The hardware you need
Two identical projectors
Identical make and model is non-negotiable for beginner edge blending. Different models produce different colour temperatures (the "warmth" or "coolness" of the white point), different gamma curves, and different native resolutions. Even matching these digitally in a processor leaves visible artefacts. Buy two units from the same production batch if possible — early batches often have slightly different optical coatings than later batches on the same model. Replace both lamps at the same time, every time, to keep lumen output matched. See the lumen and throw guide for how to calculate the right lumen class for your screen width at the overlapped resolution.
A video processor with edge-blending capability
The video processor splits a single widescreen video signal into two overlapping output signals, each covering roughly 60–65% of the total image width with a 15–25% overlap in the middle. It then applies a black level lift correction (raising the black level of the overlap zone to compensate for two projectors illuminating the same screen area) and a gamma fade curve that blends the two images smoothly. Entry-level single-channel edge-blending processors like the Datavideo VP-597 or Kramer VP-730 cost ₹25,000–₹60,000. Professional processors (Analog Way, Barco Event Master) cost ₹1,50,000–₹5,00,000.
Precision ceiling mounts at matched positions
Both projectors must be mounted at exactly the same height, roll angle (rotation around the lens axis), and vertical angle. Even 1° of tilt difference produces a vertical keystone mismatch in the overlap zone that the software cannot fully correct. Use the same mount model for both units, with the same drop rod length. Verify alignment with a laser level before commissioning.
Calibration and the India challenge
Initial calibration steps
After physical alignment, calibrate in this order: (1) geometric alignment — ensure both images have the same keystone correction and are at the same vertical position. (2) Colour matching — adjust colour temperature and white balance on both projectors to match a reference white card. (3) Overlap zone setup — set the overlap width in the processor and adjust the gamma ramp shape until the seam is invisible. (4) Black level correction — the overlap zone receives double the light of the non-overlapping zones. The processor applies a black level lift to the single-projector zones to equalise perceived black. This step is often skipped in India and results in a bright band at the seam on dark scenes.

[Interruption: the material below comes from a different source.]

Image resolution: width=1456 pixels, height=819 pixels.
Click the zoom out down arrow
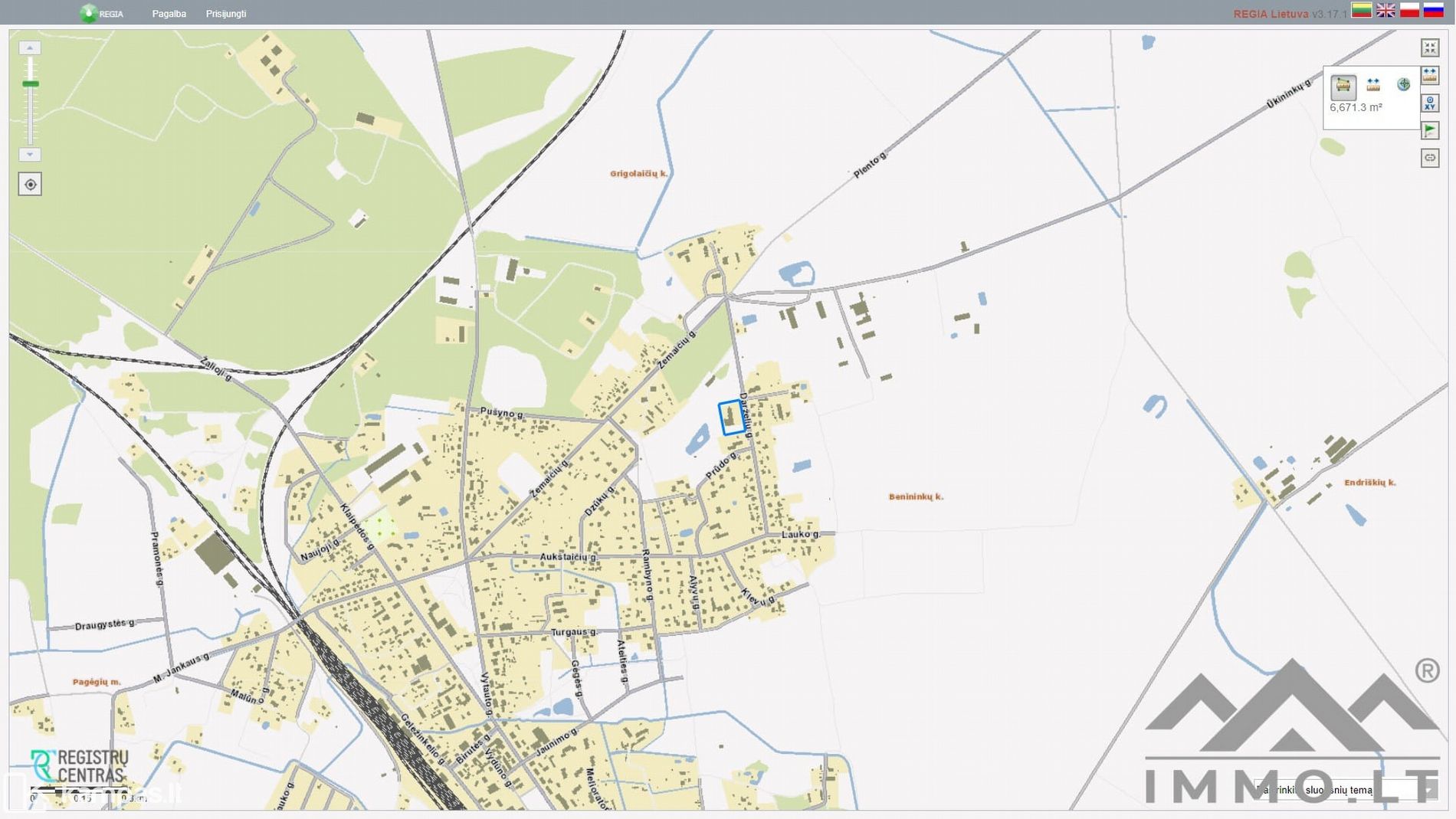coord(30,155)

Maintenance: the lamp ageing problem in India
In Indian auditoriums with monsoon season humidity and year-round dust, lamps degrade faster than in controlled environments. A 1,000-hour difference in lamp age between two edge-blended projectors is often enough to produce a visible brightness difference across the seam. Replace both lamps together — even if only one has technically reached end-of-life — to keep lumen output matched. See the auditorium quarterly checklist and the PRW AMC plan for how to build lamp replacement cycles into an annual service contract. Also see our detailed edge blending setup reference for advanced configuration.
A note from the PRW Engineer Team
Across 5k+ projector repairs since 2007, the most expensive edge-blending mistake we see is a college auditorium replacing one lamp in a blended pair without replacing the other. Three months later the seam is visible, the IT department blames the processor, the processor gets replaced, and the seam is still visible because the actual problem was a 800-lumen brightness differential between two projectors with 500 and 1,500 lamp hours respectively. Replace both lamps. Every time. No exceptions.